My teaching interests include American politics, state and local politics, public policy, elections, and political parties, along with undergraduate and introductory graduate courses in formal and quantitative methods. I have served as preceptor (assistant instructor) for three different courses at Princeton:
Quantitative Analysis (Advanced), Fall 2015 (taught by Mark Watson), Masters Level
Statistical analysis with applications to public policy. The course begins with an Introduction to probability theory followed by discussion of statistical methods for estimating the quantitative effects of changes in policy variables. Regression methods appropriate for the analysis of observational data and data from randomized controlled experiments are stressed. The basic level (507B) assumes a fluency in high school algebra and some familiarity with calculus, while the advanced level (507C) assumes a fluency in calculus.
Quantitative Analysis and Politics, Fall 2014 (taught by Marc Ratkovic)

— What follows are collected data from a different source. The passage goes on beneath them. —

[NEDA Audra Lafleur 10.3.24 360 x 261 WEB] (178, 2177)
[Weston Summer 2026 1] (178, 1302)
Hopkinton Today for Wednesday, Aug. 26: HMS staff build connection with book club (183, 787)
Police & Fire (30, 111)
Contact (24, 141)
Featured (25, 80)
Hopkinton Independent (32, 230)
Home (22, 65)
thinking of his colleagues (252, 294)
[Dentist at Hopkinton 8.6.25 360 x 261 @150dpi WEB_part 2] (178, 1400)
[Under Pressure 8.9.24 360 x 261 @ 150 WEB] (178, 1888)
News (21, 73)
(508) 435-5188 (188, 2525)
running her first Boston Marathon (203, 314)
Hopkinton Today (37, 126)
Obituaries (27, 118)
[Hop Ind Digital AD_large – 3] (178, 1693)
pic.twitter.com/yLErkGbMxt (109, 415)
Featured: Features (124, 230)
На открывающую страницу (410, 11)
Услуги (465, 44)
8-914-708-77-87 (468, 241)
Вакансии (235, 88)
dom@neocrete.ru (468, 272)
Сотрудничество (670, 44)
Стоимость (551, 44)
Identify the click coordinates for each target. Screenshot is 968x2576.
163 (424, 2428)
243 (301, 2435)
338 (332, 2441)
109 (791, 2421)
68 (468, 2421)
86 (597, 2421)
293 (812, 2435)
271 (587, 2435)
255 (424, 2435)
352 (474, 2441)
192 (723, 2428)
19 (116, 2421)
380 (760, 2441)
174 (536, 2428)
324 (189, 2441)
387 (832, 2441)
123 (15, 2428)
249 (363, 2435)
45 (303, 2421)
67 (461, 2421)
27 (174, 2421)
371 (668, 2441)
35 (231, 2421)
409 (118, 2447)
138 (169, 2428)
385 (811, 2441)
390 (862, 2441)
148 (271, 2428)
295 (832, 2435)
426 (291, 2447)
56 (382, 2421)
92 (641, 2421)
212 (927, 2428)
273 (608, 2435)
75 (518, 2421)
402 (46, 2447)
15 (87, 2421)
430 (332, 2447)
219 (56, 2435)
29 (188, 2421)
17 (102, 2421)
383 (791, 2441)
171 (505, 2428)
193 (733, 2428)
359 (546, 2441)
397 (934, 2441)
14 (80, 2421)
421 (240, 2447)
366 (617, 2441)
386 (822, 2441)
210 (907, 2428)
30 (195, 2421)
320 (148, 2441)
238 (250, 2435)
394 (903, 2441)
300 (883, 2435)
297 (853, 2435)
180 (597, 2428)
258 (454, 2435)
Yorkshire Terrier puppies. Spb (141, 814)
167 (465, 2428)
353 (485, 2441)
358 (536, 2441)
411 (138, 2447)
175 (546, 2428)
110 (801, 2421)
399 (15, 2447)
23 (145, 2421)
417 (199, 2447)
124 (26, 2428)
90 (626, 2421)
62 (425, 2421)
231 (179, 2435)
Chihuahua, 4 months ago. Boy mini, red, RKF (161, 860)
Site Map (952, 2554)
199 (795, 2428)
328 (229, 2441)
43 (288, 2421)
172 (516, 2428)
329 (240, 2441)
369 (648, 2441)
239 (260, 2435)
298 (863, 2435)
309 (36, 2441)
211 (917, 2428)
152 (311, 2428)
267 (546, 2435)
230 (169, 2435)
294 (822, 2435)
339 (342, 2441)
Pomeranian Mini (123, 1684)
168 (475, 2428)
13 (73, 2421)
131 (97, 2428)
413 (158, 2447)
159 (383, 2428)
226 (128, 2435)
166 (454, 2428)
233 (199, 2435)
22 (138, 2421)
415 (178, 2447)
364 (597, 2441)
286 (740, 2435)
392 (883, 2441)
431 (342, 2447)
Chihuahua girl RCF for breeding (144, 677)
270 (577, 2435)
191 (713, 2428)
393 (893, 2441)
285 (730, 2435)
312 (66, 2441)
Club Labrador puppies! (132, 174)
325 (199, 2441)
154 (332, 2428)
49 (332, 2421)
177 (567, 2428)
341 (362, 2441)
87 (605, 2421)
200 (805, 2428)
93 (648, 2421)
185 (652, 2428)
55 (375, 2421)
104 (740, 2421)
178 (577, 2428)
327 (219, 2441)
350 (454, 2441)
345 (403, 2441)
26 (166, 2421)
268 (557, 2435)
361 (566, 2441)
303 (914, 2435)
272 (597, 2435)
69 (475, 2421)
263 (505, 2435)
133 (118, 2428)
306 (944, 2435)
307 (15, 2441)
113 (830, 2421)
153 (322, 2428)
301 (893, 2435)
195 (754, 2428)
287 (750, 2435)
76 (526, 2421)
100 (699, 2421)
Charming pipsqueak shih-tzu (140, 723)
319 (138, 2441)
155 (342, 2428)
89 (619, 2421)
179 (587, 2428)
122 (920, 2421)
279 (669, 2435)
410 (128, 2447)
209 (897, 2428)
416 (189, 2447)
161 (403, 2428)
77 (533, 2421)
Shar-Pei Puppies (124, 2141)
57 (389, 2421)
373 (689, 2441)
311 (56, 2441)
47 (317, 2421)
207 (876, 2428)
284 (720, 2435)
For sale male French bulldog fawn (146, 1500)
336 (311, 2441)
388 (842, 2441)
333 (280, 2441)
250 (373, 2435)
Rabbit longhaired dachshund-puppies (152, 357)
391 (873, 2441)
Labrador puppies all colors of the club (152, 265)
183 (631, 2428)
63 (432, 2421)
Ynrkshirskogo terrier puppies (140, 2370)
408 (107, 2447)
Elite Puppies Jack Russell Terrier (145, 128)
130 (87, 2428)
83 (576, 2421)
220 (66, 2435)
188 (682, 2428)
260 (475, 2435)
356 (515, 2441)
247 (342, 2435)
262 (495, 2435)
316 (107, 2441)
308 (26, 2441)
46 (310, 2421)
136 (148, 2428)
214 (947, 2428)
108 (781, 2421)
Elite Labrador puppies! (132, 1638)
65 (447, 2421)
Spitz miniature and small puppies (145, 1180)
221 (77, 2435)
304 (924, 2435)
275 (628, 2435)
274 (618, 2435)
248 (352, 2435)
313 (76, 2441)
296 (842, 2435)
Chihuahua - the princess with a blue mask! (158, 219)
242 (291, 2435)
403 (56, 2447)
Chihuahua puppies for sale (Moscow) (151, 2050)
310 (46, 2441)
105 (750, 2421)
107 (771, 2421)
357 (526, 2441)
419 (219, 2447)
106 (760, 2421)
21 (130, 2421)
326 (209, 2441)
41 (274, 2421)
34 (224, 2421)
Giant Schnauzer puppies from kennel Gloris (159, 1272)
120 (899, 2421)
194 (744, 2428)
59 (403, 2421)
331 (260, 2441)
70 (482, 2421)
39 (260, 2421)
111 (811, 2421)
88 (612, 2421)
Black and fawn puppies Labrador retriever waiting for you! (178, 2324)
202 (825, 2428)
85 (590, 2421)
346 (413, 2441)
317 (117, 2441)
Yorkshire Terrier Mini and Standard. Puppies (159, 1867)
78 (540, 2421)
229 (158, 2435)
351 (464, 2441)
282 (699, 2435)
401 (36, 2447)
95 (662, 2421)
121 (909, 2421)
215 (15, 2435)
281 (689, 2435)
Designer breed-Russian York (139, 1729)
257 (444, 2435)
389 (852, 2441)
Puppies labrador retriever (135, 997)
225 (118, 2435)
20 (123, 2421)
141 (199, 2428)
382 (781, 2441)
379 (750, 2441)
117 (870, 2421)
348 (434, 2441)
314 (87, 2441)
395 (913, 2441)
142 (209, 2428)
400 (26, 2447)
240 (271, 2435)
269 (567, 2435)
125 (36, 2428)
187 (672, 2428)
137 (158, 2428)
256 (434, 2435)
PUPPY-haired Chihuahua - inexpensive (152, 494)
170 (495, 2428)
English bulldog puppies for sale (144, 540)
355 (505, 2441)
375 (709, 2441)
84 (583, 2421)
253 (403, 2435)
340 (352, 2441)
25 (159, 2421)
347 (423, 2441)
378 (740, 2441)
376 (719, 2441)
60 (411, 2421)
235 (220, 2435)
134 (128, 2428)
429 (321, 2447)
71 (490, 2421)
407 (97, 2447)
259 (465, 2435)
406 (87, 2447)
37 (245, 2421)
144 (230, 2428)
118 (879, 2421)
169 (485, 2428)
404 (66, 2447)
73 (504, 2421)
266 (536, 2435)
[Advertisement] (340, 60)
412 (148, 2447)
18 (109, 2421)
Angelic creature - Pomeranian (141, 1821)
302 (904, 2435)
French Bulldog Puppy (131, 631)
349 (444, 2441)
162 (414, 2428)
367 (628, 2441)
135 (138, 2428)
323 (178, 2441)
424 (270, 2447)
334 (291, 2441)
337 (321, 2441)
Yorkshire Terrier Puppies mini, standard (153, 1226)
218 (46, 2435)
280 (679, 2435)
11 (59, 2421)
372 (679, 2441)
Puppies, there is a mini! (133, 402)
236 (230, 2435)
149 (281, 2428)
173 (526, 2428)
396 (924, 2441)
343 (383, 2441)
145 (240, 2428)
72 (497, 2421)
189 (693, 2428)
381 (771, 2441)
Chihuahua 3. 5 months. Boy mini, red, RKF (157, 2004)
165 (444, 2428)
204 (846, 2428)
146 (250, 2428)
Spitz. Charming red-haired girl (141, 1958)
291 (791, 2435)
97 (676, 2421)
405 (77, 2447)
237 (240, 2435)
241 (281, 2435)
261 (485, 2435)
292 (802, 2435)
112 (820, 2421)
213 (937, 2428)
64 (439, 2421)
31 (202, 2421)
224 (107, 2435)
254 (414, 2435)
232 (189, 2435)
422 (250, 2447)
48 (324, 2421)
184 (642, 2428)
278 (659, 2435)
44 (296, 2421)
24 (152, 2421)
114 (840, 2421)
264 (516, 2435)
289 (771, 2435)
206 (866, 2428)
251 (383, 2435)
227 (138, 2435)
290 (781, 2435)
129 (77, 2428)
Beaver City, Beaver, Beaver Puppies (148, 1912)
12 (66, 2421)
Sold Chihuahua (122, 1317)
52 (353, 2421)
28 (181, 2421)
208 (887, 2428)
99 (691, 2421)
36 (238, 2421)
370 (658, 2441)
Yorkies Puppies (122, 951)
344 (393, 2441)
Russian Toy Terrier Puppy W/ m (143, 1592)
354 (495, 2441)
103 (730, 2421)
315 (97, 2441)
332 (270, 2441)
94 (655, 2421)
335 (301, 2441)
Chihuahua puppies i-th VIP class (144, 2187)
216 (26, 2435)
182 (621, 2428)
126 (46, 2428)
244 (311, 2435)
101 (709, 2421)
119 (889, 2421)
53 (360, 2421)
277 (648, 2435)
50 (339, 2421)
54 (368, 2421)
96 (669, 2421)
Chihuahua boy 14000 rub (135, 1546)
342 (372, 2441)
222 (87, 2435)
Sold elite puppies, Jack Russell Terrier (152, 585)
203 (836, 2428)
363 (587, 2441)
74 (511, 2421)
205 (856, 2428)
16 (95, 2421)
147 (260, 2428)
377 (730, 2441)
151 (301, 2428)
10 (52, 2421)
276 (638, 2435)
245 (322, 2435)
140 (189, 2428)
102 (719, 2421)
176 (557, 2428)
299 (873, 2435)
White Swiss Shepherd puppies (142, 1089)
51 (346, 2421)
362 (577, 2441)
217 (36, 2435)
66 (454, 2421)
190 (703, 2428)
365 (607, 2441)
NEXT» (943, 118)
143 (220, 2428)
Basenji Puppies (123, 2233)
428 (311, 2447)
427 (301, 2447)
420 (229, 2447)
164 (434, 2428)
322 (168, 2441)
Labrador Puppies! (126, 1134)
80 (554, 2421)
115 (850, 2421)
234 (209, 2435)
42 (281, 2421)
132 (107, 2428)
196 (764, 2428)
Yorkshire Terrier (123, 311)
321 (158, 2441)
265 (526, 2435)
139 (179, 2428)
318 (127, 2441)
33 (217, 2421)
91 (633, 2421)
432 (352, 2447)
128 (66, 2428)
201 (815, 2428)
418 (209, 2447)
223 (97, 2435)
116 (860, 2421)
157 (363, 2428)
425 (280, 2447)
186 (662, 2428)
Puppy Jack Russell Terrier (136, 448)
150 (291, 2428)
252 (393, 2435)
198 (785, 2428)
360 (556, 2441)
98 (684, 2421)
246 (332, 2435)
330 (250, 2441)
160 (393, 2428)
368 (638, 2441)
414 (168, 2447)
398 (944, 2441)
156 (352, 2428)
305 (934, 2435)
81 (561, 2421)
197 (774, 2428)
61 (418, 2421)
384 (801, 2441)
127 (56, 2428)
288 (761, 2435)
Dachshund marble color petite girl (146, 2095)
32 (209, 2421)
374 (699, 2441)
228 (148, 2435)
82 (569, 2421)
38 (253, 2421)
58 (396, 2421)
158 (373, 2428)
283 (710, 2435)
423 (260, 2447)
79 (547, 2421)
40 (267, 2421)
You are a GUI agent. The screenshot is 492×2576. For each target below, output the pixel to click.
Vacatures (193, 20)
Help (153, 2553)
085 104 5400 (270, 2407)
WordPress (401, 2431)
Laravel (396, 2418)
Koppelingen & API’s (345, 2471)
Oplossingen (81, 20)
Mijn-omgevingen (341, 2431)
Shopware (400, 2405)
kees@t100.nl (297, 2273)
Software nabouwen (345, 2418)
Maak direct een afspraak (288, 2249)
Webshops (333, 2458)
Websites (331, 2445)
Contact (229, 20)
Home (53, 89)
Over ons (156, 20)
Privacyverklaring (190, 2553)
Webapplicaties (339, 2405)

Which countries are more likely to erupt in civil conflict? Does government aid increase support for incumbent politicians? Who is more likely to win the next election? Assessing questions like these, and others beyond political science, requires an understanding of statistical inference. This course provides the foundation necessary to conduct statistical analyses in the social sciences. The course will focus on statistical concepts, including probability, causality, estimation, and inference. Combining programming, statistical theory, and real world datasets, this course will introduce students to the basic principles of data analysis.
Introduction to American Politics, Fall 2013 and Spring 2016 (taught by Nolan McCarty)
A survey of the institutions of American democracy. Topics will include the Constitutional order, federalism, legislative deliberation, executive power, elections and representation, interest groups and social movements, the courts, and policymaking.